MALASTRANA bringt im letzten Drittel auch eine politische Note mit und lässt sich als Reaktion auf die gescheiterten Liberalisierungsbemühungen der Kommunistischen Partei in der Tschoslowakei lesen, die sich Ende der Sechziger gegen die Reformfaulheit der Elite aufgelehnt hatte. Subtil transportiert zwar, doch aufgrund des Schauplatzes und des zeitlichen Kontexts mit Allgemeinkenntnissen über den Sozialismus entlarvbar, zumal Motive in die Handlung eingebunden werden, die eine solche Deutung erst recht plausibel machen. Lados Debüt überzeugt überdies mit Vielfalt und gewaltigen Kurven, die der Protagonist nehmen muss, wenn er nicht aus der Bahn geschleudert werden will. Gelegentlich ins Artifizielle abgleitend, profitiert der Film von dem dunklen und pessimistischen Ton der Geschichte, welche nicht einfach lieblos zum Verzehr hingeklatscht, sondern mit Kompetenz eingefangen wurde. Keiner Windung der Handlung mangelt es so an genügend Stimmung und kein Bild bietet buchstäbliche Leere, die uns kalt lässt. Aldo Lado steht dabei als Regisseur in einer Reihe mit den bekannteren Italienern Mario Bava und Dario Argento, die in ihren Debütprojekten ebenfalls ein auffallend hohes Maß an Verständnis für die Visualisierung mitbringen konnten.

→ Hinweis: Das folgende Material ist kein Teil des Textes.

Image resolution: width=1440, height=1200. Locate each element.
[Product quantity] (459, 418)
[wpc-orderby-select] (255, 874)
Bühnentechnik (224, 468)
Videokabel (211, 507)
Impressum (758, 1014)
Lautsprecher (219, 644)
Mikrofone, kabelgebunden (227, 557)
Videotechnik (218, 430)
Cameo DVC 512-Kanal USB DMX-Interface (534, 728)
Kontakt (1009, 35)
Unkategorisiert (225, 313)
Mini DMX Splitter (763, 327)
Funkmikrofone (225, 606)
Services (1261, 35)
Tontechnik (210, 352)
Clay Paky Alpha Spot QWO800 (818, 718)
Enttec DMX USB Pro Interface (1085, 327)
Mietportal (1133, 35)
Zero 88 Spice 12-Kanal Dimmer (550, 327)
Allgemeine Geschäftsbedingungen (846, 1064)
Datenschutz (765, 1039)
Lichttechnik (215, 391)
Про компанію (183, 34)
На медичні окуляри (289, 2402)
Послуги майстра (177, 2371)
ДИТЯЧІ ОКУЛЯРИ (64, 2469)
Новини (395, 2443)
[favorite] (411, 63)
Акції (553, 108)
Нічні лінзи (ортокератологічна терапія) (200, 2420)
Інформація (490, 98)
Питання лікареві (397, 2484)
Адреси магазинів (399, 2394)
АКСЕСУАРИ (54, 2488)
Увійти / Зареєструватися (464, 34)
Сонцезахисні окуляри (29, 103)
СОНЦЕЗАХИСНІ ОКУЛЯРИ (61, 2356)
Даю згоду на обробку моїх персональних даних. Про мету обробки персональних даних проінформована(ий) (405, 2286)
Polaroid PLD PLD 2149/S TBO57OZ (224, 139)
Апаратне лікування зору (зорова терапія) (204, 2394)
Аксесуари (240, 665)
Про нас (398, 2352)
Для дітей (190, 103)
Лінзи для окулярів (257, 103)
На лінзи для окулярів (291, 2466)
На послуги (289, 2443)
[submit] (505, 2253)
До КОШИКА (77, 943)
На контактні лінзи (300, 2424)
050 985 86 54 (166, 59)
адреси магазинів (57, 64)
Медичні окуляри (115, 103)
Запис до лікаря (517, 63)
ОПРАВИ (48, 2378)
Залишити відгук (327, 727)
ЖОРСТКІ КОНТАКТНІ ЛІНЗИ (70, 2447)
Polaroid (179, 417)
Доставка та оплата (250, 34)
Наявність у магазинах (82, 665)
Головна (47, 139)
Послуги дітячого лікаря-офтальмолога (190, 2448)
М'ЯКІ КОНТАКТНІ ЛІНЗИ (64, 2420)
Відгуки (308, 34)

Dieser Krimi, in dem ein Mosaiksteinchen nach dem anderen eingesammelt wird, kommt nicht ohne nennenswerte Unterstützung der Schauspieler aus. Es ist zwar schade, dass Ingrid Thulin einen relativ blassen Charakter bekam (sie spielt die ehemalige Geliebte der Hauptfigur und ist viel zu selten im Bild), doch bügelt sie das mit ihren Fähigkeiten aus und entlockt auf diese Weise ihrer Präsenz mehr Facetten, als es das Drehbuch eigentlich hergibt. Tatkräftig steht ihre Filmfigur Gregory zur Seite, der sich auch auf seinen Kollegen Jack verlassen kann, welcher von Mario Adorf gespielt wird und der seinen Kumpel zu keinen Zeitpunkt hängen lässt. In der Hauptrolle ist Jean Sorel zu sehen, ein vor dem Erscheinen von MALASTRANA etablierter Schauspieler der italienischen und französischen Leinwandprodukte, dessen bekanntester Film bis dato BELLE DE JOUR (1967) war. Die als "König von Mallorca" titulierte Schlager-Socke namens Jürgen Drews mischt hier ebenfalls mit, wenn auch sein Auftritt keine zwei Minuten dauert. Er zupft grinsend an der Gitarre und versucht mit einem Song, die Ohren der um ihn herumstehenden Menschen zu betören.